Thaís também recomenda explorar novas possibilidades: “Buscar informações sobre marcas e restaurantes com opções sem glúten pode facilitar muito. Em casa, vale adaptar receitas favoritas com ingredientes como amido de milho, fubá ou polvilho. É um mundo novo a ser explorado, e hoje temos muitas empresas focadas em oferecer produtos variados e adequados para quem convive com a doença celíaca”, ressalta a nutricionista.

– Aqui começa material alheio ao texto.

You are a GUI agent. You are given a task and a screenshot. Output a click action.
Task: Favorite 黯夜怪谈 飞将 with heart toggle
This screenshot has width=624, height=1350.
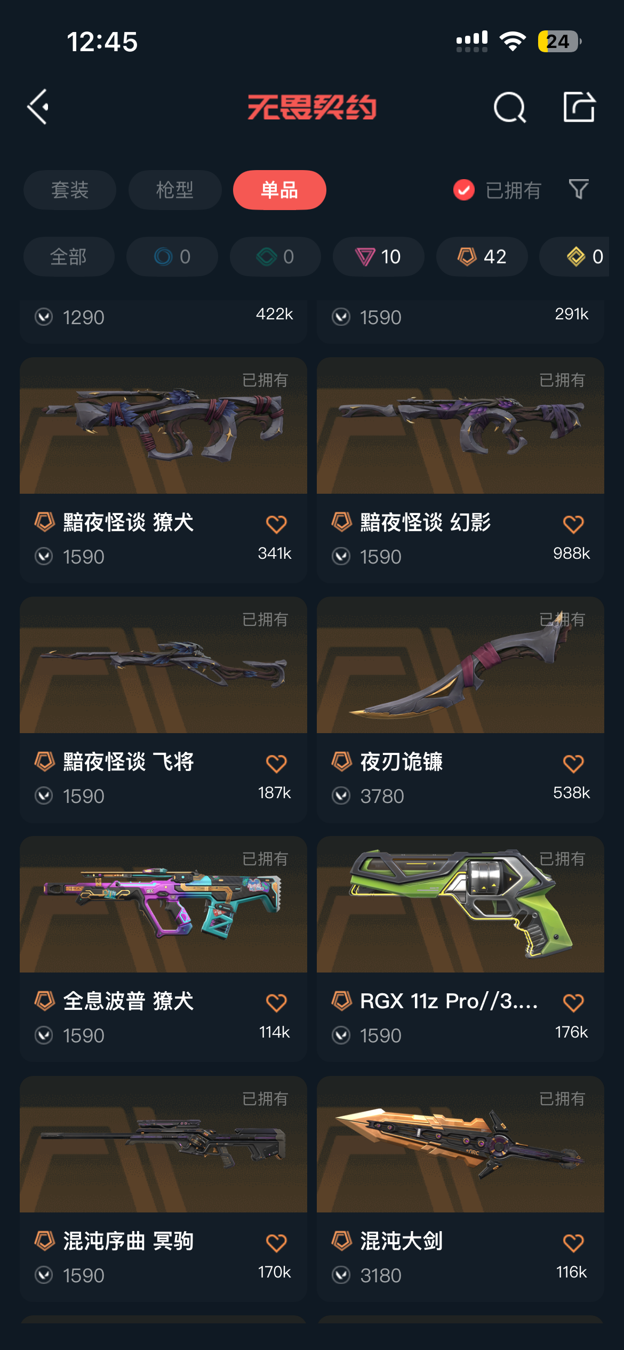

Fique atento à contaminação cruzada durante o preparo, armazenamento e manipulação dos alimentos;
Nunca use, por exemplo, a mesma faca, torradeira, panela ou óleo de fritura para alimentos com glúten;
Não cozinhe em ambientes onde alimentos com glúten são manipulados sem o devido cuidado;
Não confie apenas em rótulos como “não contém glúten”, verifique sempre as informações detalhadas;
Redobre a atenção com alguns alimentos naturais, como aveia, que podem ser contaminados durante o processamento;
Fique atento a produtos que podem não conter trigo, mas ainda assim ter traços de glúten;
Não consuma produtos “sem glúten” que, na prática, ainda apresentam risco de contaminação;
Alguns alimentos importados podem seguir legislações mais permissivas, permitindo uma quantidade de glúten que pode ser prejudicial para celíacos mais sensíveis;
Nunca pense que “um pouquinho” de glúten não faz mal, pois até quantidades mínimas (alguns miligramas) podem desencadear a reação imunológica;
Não ignore medicamentos e suplementos que contenham glúten como excipiente e verifique com o farmacêutico ou médico;
Não consuma bebidas alcoólicas sem o devido cuidado, como cervejas comuns, vodcas de trigo e uísques envelhecidos, por poderem conter glúten residual;
Não arrisque comer em restaurantes sem garantias sobre a segurança alimentar. Estabelecimentos que não têm uma cozinha separada para alimentos sem glúten aumentam significativamente o risco de contaminação;
Não acredite que a dieta sem glúten é apenas uma “moda” ou algo “leve”. Para pessoas com doença celíaca, ela é um tratamento sério, para o resto da vida.